● **Passage shown**:
--

Production Assistants: Like any sports team, ESPN makes cuts. A tryout for a production assistant's job lasts six months, then the candidate is either released to the real world or is retained at ESPN with the potential of advancing to associate producer and beyond. Competition is so stiff that 35% of all those lucky enough to get tryouts are dumped after the trial.
Suzannah Rugh: Rugh, 23 and a native of Berkeley, Calif., came to ESPN for a trial a year ago. Rugh was selected after she gave her résumé to Al Jaffe, director of talent and production recruitment, at a sports careers convention in Phoenix. At the time Rugh, who graduated from Lake Forest College in the spring of '91, was an intern at a TV station there. "Mr. Jaffe received 400 résumés in all, and he picked out five to interview," Rugh says. At the interview Jaffe asked Rugh a nasty question: Who did she think would be runner-up for the NBA rookie of the year, and why. She flubbed the answer, but she must have impressed Jaffe nonetheless, because she was soon on her way to ESPN.
"One day I'm wearing shorts to work in Phoenix, the next day I'm in Bristol," she tells John. "I love what I do. I hate the hours, and I have no life. I tape SportsCenter on my nights off, and last night, my only night off, I watched Monday Night Football. I'm working Thanksgiving, Christmas Eve, Christmas and New Year's Eve. Some mornings you wake up bummed out and you think, Oh, my god, I live in Bristol!"
Glenn Jacobs: He is 22, a scholarly-looking young man with large glasses. He tells Bill that he has just been accepted as a PA. "I am just thrilled to have made it through my trial," he says. "You see, I'm a government and theater major from Connecticut College, and I took the job originally because I planned to be an actor and I wanted to see what TV was like behind the scenes. I was under sort of a stigma here because I had no TV background, and I wasn't sure myself if I could do it. Now I've proven you don't have to be a technical wizard to succeed here."
Jacobs is watching the Philadelphia 76ers versus the Charlotte Hornets on this night and cutting highlight tapes for the 11:30 and 2:30 SportsCenter. He says quite seriously, "It isn't brain surgery, but it is pretty demanding. You need to develop a creative thought process that allows you to say to yourself, I am the only person in America seeing this game. I am the only source in the whole world for people to enjoy this game. Therefore I have to be organized, I have to be creative, I have to be perfect."
Get This! ESPN PAs sometimes work six nights a week in their bunkerlike rooms, striving always for perfection, but—Get this!—they are paid more like Oliver Twist than like the high-ranked college graduates that most of them are.
John asks Rugh, "Do you even make as much as a stewardess?"
"How much is that?"
"Nineteen thousand to start."
Her eyes grow wide. "No, I don't earn that much."

--

(Excerpts from a dataset)
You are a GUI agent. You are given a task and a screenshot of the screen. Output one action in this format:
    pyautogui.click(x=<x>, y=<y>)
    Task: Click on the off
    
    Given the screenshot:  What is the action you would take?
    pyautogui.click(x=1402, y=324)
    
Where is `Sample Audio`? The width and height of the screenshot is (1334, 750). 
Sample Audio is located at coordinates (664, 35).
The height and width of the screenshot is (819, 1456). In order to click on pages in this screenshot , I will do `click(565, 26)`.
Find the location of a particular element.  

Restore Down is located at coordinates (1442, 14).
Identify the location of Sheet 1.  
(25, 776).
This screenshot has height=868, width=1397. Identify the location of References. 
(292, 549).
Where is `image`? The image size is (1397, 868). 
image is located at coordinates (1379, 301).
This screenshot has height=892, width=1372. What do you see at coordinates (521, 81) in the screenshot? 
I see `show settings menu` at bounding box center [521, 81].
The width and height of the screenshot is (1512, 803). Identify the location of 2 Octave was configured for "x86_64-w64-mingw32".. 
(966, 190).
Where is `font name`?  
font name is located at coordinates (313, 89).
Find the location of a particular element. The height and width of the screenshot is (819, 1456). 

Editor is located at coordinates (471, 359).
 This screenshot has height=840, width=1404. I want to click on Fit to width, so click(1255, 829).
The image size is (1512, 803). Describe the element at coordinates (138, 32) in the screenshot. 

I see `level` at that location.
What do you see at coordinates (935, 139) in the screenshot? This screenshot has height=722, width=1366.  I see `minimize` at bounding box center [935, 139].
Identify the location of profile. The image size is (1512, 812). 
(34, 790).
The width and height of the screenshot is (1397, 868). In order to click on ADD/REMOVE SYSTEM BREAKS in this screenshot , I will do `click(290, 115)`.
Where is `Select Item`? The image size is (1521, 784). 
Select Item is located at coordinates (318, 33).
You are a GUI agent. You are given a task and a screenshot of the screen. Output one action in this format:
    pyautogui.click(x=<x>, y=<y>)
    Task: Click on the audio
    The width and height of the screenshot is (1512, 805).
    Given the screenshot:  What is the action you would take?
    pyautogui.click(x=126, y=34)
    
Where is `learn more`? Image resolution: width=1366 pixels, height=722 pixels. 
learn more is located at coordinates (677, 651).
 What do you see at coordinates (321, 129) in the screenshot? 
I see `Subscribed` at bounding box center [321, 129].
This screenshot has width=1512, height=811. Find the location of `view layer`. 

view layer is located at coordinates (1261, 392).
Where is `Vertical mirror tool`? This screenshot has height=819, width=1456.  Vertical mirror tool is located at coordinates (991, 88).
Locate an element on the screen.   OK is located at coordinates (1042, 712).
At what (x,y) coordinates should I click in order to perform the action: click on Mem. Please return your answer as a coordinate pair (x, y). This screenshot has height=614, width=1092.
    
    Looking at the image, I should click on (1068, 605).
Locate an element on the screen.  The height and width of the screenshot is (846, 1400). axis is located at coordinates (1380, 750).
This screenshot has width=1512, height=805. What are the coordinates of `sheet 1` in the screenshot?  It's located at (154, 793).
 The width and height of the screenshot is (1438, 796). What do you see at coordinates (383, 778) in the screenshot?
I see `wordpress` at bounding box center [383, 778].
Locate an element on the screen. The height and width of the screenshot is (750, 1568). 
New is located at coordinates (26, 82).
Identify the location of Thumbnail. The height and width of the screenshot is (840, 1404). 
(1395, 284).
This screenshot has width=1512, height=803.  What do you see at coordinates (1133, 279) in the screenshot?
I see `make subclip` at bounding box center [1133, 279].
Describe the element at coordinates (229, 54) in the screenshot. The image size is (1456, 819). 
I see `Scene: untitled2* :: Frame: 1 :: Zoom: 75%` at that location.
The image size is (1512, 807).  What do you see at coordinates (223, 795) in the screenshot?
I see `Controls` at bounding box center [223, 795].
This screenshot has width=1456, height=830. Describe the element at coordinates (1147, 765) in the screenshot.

--

● **Required work**:
Please answer these questions from the text about ESPN production assistants:
(a) How long does a tryout for a production assistant's job last?
(b) According to Rugh, how many résumés did Al Jaffe receive in all?
(c) What did Glenn Jacobs major in?
These records are separate material with no connection to the text about ESPN production assistants.

● **Solved exercise**:
(a) Six months.
(b) 400.
(c) Government and theater, at Connecticut College.